US American history reveals a unifying theme: prosperity for a few through expansion at any cost, to preserve the “exceptional” American Way of Life (AWOL). This has been structurally guided and facilitated by our nation’s founding documents, including the US Constitution. From the beginning, the US was envisaged as a White male supremacist state serving to protect and advance the interests of private and commercial property, and this course has never been reversed, though the 1960s witnessed multiple aligned social movements.
The US-waged war in Viet Nam was not an aberration, but one of hundreds of examples in a long pattern of brutal exploitation.

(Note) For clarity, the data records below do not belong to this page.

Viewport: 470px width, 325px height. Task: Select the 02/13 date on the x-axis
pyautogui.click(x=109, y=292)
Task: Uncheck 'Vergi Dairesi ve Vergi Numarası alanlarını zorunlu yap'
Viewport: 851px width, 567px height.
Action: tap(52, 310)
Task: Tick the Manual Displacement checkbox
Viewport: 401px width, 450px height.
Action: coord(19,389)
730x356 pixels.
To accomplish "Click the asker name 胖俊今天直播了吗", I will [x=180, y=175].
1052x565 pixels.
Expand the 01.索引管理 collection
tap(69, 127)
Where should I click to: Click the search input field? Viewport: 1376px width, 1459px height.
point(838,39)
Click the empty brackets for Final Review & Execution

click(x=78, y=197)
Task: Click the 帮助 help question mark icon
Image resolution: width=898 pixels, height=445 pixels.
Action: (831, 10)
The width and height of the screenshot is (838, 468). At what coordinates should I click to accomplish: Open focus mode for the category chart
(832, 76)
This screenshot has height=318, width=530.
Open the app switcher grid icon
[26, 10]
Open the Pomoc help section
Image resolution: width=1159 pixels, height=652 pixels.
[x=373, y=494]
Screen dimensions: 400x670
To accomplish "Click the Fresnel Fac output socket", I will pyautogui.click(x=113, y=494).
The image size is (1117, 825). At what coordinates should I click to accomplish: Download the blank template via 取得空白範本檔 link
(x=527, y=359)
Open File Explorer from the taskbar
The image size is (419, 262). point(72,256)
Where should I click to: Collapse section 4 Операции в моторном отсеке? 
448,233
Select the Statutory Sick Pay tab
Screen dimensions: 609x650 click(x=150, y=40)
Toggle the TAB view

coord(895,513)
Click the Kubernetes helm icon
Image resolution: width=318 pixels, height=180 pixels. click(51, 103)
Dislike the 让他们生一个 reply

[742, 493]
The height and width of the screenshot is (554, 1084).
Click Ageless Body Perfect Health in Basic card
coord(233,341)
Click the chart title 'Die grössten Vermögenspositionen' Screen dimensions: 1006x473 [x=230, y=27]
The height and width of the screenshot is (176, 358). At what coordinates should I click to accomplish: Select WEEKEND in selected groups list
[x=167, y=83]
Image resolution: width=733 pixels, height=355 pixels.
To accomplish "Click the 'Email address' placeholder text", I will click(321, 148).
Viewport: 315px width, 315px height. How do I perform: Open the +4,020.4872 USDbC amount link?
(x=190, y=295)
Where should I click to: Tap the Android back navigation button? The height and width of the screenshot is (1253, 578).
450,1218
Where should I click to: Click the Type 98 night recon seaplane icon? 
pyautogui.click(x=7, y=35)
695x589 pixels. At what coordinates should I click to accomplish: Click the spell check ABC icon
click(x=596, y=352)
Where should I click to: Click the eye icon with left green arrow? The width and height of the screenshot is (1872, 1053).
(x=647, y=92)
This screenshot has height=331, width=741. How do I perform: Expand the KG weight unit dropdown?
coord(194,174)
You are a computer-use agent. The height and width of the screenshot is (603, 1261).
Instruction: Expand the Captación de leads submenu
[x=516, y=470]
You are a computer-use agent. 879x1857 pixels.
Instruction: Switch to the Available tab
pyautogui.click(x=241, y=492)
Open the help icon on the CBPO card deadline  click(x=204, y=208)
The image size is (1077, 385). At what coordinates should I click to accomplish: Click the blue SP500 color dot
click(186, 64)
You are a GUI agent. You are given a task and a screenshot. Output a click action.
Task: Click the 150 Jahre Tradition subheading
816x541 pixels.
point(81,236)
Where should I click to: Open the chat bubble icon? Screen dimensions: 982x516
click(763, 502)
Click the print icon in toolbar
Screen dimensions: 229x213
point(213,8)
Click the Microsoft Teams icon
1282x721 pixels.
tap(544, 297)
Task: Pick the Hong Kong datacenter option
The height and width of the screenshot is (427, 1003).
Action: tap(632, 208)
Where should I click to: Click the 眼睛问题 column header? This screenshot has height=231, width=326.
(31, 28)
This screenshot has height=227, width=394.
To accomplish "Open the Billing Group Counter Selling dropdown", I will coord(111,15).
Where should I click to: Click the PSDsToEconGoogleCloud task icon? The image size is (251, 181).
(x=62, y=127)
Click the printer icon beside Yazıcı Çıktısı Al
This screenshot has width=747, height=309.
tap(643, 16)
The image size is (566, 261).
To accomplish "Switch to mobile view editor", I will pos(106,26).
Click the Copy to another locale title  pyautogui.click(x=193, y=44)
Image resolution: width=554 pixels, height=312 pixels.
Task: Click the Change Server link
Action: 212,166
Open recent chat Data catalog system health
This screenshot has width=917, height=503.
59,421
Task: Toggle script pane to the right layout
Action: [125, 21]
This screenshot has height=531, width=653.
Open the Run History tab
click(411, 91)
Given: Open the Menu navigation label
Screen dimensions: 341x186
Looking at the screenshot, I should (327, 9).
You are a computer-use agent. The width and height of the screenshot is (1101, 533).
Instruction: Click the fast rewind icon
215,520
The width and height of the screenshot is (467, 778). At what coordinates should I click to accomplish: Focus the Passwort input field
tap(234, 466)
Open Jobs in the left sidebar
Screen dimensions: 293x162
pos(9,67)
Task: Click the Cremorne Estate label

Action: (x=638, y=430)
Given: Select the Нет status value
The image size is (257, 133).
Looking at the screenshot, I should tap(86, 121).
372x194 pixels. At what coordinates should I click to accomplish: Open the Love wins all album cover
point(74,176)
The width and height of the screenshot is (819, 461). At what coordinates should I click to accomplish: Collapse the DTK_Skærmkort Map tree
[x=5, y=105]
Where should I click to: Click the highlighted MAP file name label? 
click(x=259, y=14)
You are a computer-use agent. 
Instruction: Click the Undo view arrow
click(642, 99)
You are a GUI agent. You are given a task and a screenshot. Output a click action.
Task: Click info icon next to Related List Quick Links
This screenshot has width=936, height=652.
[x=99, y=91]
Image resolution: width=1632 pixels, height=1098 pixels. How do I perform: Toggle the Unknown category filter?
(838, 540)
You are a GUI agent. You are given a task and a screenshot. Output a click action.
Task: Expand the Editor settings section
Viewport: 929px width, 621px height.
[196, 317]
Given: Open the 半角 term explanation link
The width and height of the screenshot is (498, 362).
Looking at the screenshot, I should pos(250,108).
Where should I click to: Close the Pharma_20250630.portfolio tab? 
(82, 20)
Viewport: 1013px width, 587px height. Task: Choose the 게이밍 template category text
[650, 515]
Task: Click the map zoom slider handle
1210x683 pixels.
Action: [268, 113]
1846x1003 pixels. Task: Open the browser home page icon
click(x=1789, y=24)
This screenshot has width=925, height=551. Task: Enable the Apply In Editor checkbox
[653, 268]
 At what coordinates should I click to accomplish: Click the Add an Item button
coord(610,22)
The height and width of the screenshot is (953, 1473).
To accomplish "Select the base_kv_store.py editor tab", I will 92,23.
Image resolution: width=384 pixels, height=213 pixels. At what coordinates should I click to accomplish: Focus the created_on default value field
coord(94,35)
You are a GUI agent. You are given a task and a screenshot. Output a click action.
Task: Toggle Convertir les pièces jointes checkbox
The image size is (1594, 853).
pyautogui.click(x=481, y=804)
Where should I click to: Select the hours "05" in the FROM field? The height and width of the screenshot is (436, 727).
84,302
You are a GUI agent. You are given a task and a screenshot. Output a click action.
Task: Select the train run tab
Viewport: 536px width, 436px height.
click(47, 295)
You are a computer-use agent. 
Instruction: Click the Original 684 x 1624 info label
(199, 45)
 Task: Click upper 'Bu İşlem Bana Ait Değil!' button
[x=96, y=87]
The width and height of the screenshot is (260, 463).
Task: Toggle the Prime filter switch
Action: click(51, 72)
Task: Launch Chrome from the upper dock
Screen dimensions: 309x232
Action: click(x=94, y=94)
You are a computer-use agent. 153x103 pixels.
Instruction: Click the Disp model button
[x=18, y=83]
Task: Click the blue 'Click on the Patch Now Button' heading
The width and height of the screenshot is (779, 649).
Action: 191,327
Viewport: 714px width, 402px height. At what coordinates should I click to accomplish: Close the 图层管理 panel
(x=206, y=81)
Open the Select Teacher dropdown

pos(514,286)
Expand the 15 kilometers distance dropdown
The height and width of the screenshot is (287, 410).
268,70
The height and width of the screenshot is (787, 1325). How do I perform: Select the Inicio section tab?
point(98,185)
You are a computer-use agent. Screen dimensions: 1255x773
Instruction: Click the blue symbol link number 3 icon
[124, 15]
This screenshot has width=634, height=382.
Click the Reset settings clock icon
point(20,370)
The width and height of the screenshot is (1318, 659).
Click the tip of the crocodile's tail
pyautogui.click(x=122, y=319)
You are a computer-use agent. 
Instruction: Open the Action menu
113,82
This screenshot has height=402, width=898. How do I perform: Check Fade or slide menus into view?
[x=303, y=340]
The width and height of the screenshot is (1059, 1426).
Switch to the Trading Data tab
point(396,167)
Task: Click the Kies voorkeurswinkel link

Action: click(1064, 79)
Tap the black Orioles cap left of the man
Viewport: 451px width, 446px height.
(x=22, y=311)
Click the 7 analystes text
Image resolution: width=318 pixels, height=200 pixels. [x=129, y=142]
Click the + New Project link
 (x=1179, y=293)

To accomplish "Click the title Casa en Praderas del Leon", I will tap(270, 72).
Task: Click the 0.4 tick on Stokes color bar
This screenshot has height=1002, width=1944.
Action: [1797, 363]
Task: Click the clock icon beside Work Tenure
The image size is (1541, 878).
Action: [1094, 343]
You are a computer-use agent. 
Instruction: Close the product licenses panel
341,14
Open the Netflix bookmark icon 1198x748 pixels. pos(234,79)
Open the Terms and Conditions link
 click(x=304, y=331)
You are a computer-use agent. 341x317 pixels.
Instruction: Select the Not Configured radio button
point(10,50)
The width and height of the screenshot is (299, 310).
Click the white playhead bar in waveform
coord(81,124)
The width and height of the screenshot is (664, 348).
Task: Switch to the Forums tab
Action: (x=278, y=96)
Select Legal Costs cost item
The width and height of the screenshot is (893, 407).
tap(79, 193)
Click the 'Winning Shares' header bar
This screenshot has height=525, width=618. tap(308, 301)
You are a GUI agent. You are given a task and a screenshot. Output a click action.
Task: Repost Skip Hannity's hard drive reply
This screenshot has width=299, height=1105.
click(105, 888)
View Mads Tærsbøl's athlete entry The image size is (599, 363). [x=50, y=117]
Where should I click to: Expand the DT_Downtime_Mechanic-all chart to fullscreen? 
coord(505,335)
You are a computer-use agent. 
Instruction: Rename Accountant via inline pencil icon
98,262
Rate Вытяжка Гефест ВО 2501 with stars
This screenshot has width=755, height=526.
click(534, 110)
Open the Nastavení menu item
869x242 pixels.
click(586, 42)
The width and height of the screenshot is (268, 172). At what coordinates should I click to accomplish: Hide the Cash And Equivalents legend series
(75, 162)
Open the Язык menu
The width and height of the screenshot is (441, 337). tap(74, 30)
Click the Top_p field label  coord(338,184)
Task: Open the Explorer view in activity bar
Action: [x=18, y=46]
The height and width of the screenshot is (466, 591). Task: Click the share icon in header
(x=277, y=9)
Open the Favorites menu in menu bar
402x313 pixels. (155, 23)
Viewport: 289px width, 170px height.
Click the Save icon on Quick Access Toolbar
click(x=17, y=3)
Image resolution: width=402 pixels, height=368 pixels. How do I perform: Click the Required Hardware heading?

A quick review of the empirical record reveals close to 600 overt military interventions by the US into dozens of countries since 1798, almost 400 since the end of World War II alone, and thousands of covert interventions since 1947. This history overwhelms any rhetoric about the United States as a beacon of freedom and democracy, committed to promoting domestic and global equal justice under law.
These interventions have assured de facto subsidies for US American interests, regulated global markets on our terms, and provided us with access to cheap or free labor and to raw materials. Millions of people around the globe have been murdered with virtual impunity as a result of our interventions in a pattern that illustrates what Noam Chomsky calls the “Fifth Freedom”—the freedom to rob and exploit. This freedom is ultimately protected with use of force when a country or movement seeks to protect or advance the domestic needs and desires of its members or citizens for political freedom or economic well being.
This book provides an invaluable tool for today’s activists, however they may be similarly shocked into wakefulness—whether by war, economic dispossession, or loss of the freedom to dissent.